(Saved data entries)
**********

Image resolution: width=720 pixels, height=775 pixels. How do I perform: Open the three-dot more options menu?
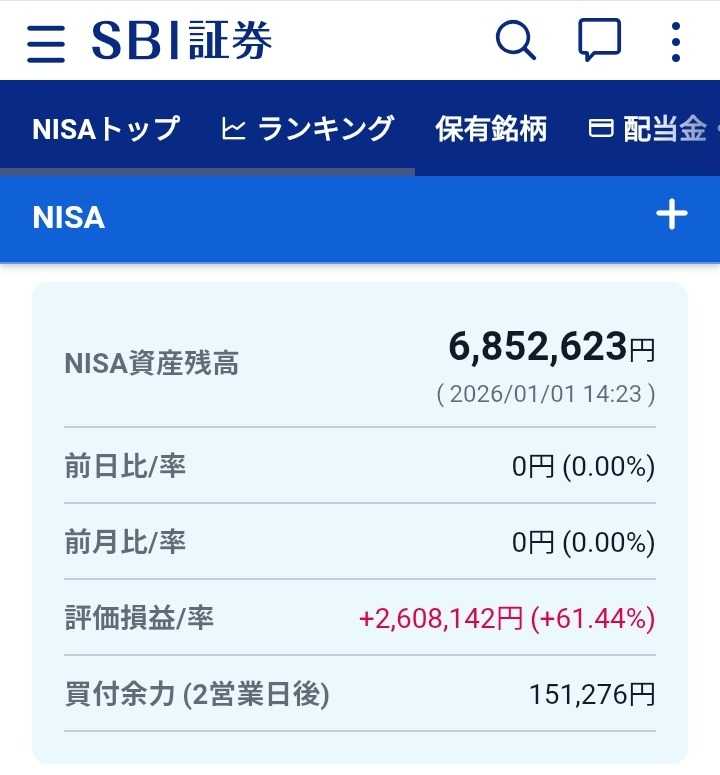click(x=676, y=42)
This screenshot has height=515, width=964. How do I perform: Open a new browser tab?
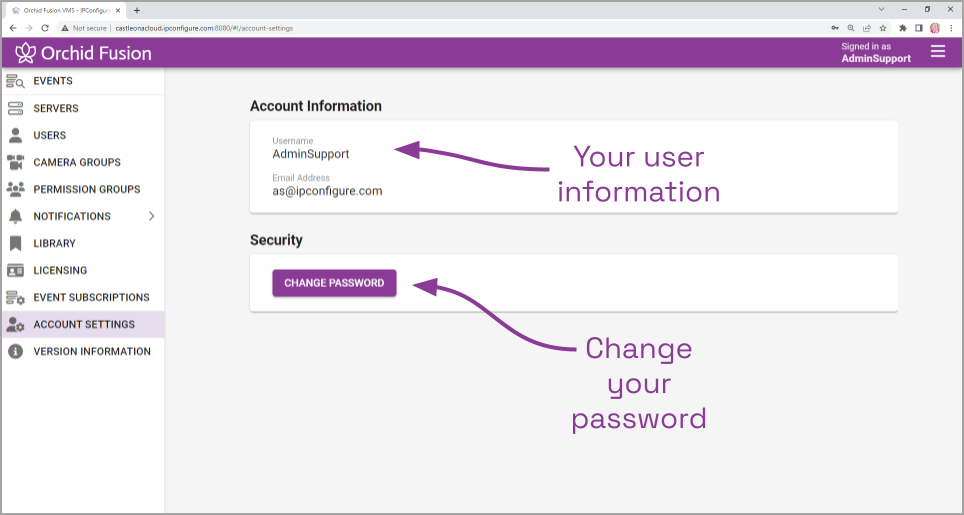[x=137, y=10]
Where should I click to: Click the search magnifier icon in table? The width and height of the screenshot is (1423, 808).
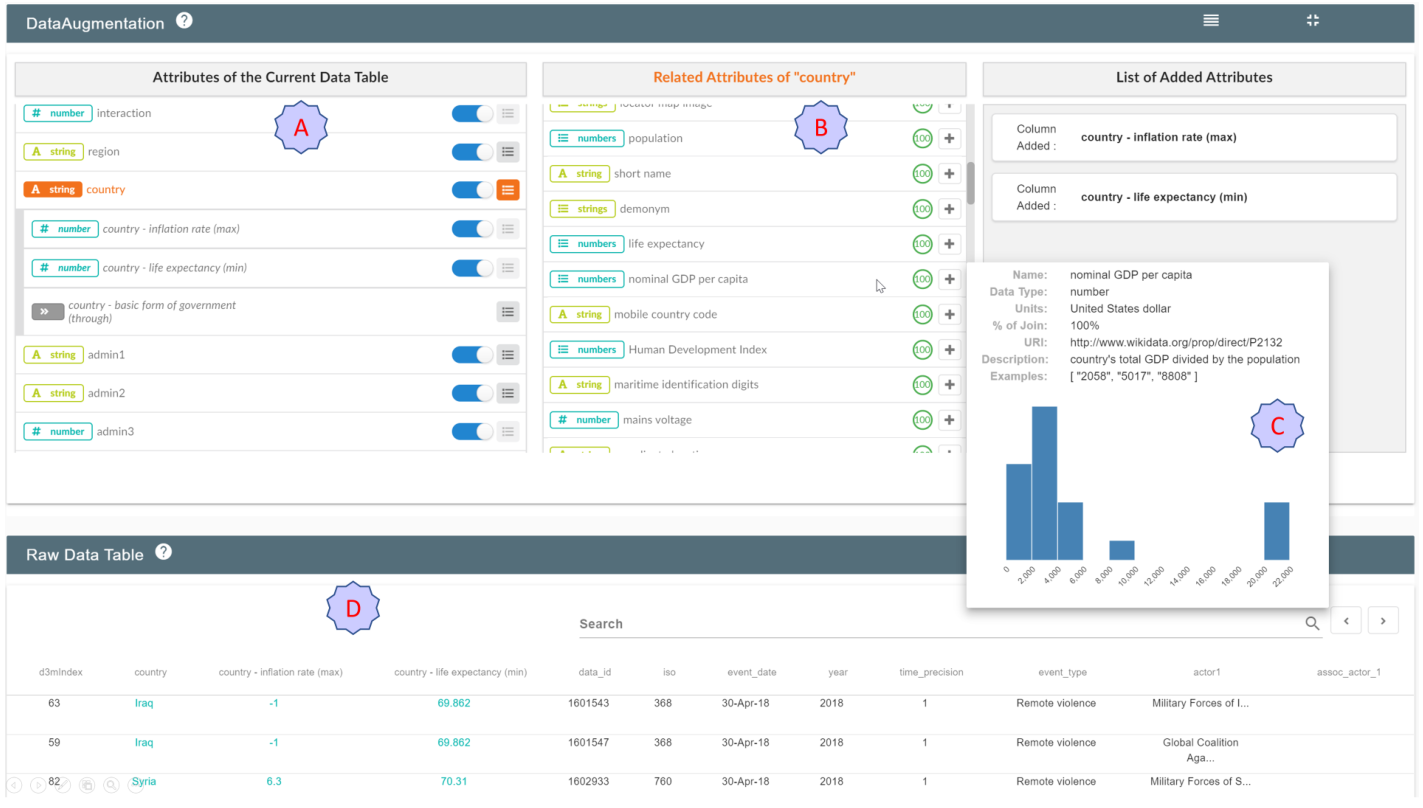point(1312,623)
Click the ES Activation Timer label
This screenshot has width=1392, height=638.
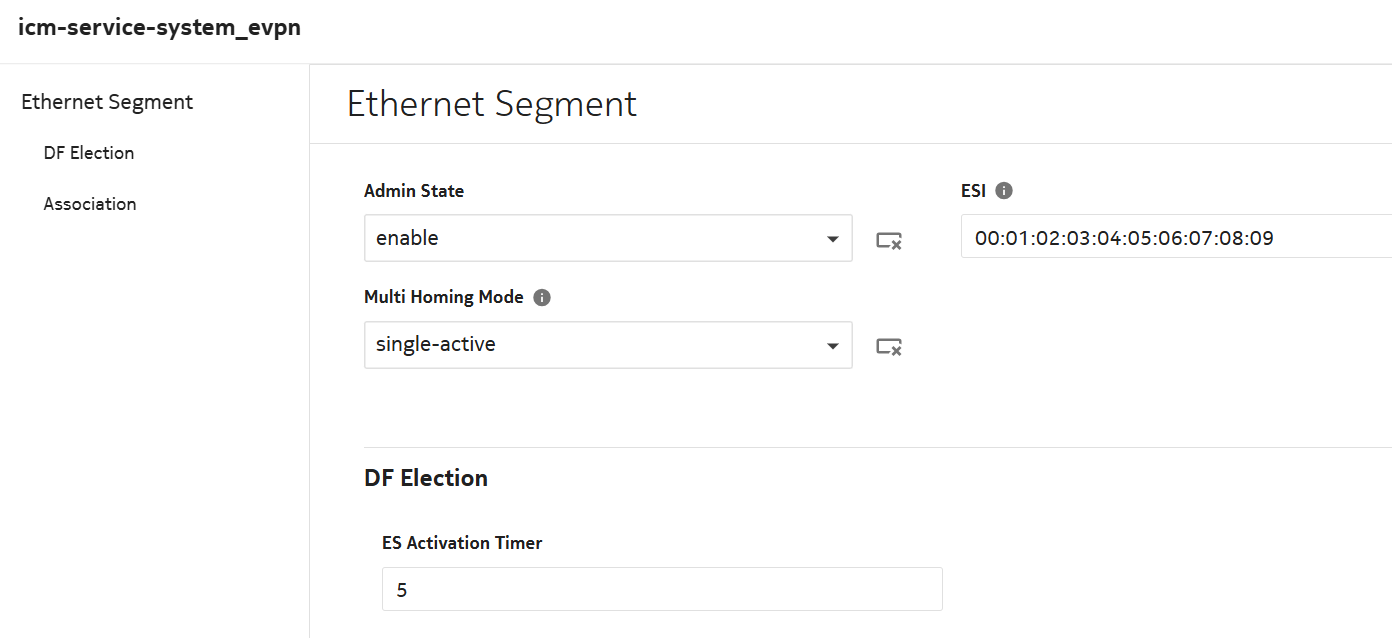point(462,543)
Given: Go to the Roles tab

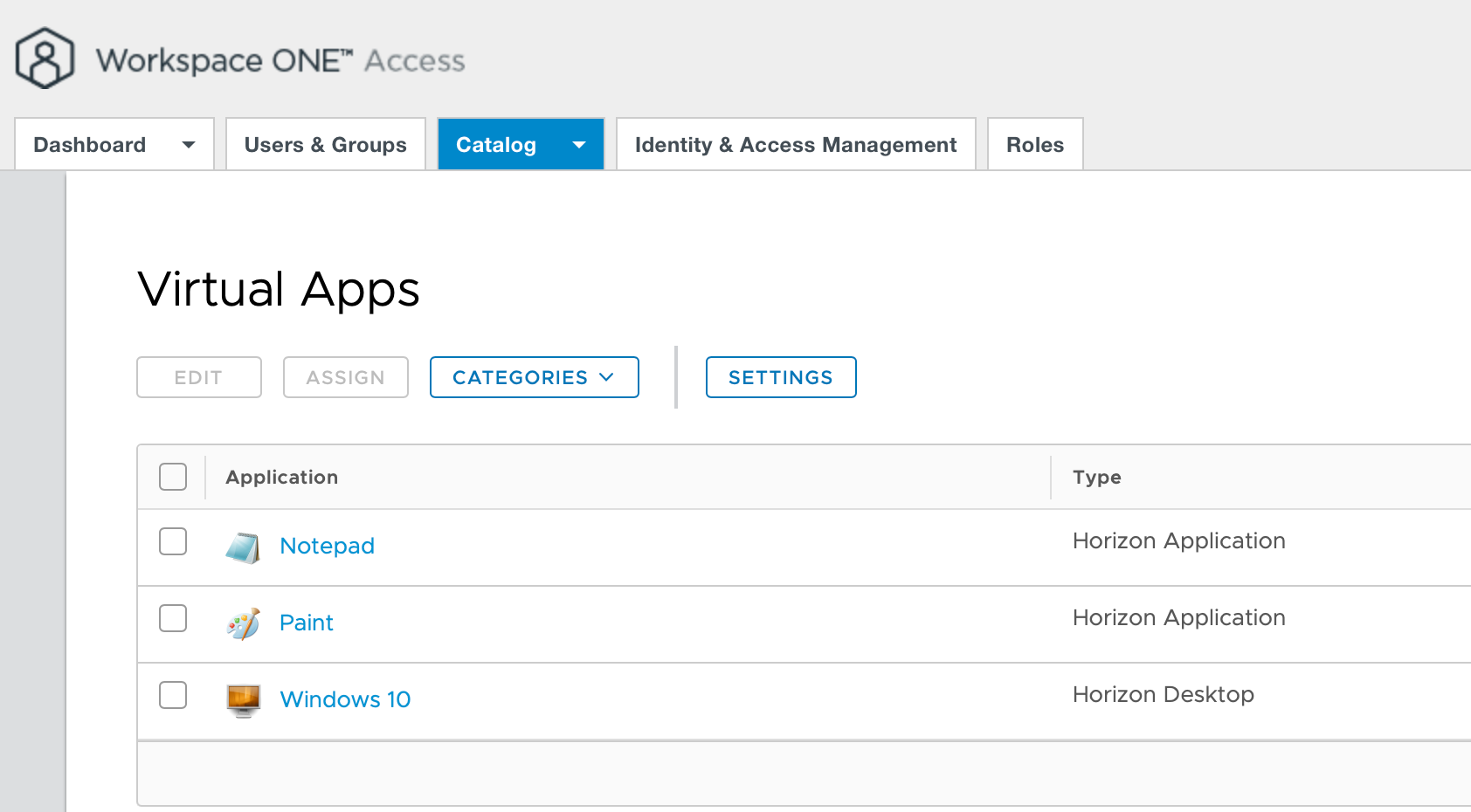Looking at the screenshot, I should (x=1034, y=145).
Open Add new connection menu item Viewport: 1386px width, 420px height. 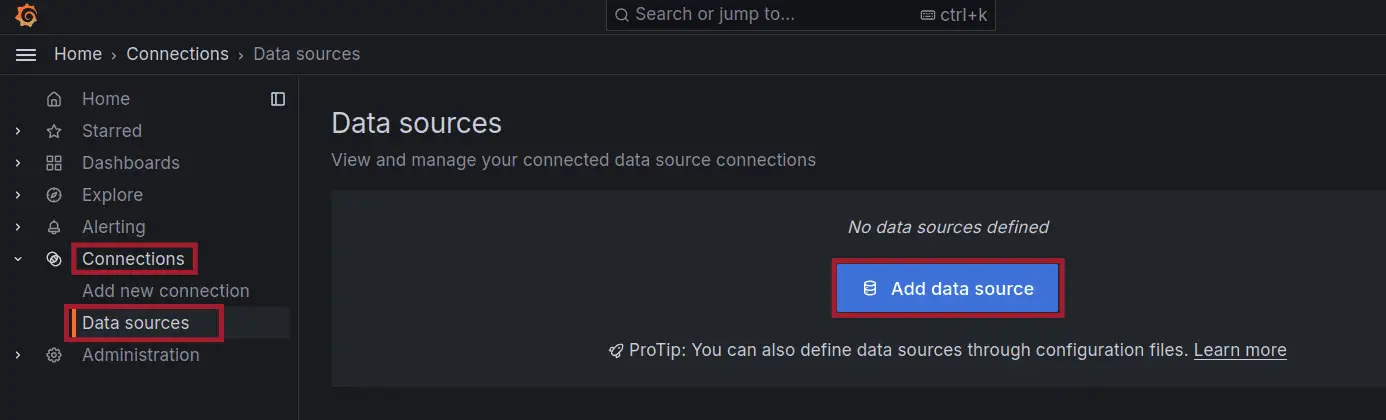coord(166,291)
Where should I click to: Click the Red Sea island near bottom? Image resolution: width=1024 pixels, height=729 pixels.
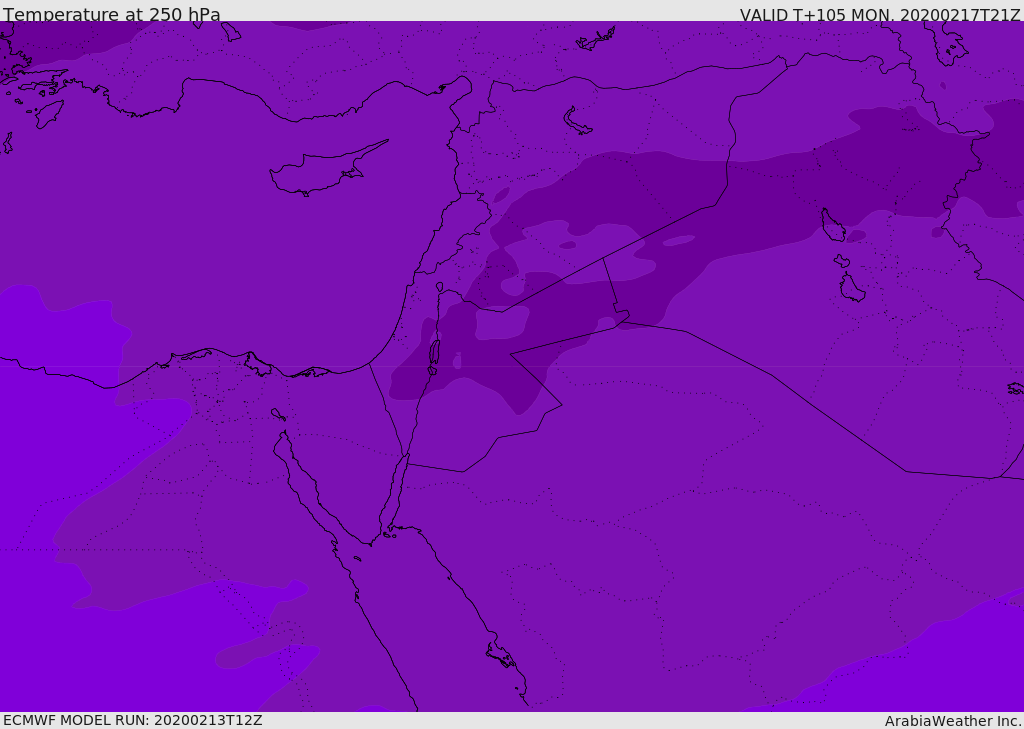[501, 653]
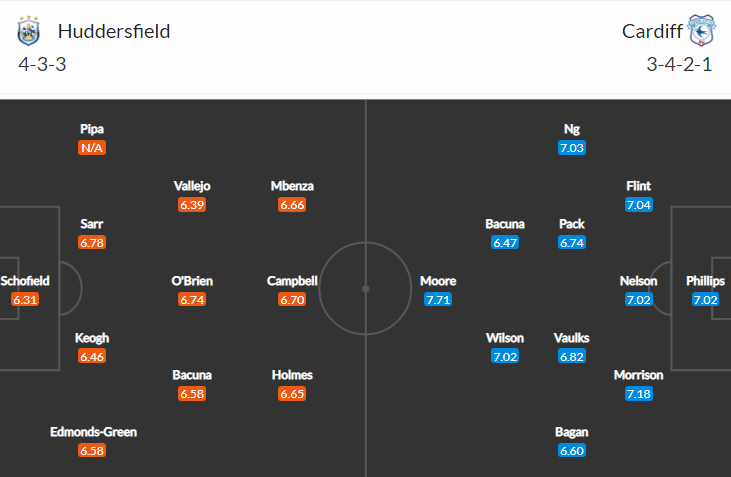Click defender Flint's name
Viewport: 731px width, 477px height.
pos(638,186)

**********

Task instructions:
Exactly as written, reproduce the lines from the one containing "Where should I click to: Click the Red" through the last line of the entries above, and leave every picture out.

Answer to this exercise:
Where should I click to: Click the Red Sea island near bottom? Image resolution: width=1024 pixels, height=729 pixels.
[501, 653]
Click defender Flint's name
Viewport: 731px width, 477px height.
pos(638,186)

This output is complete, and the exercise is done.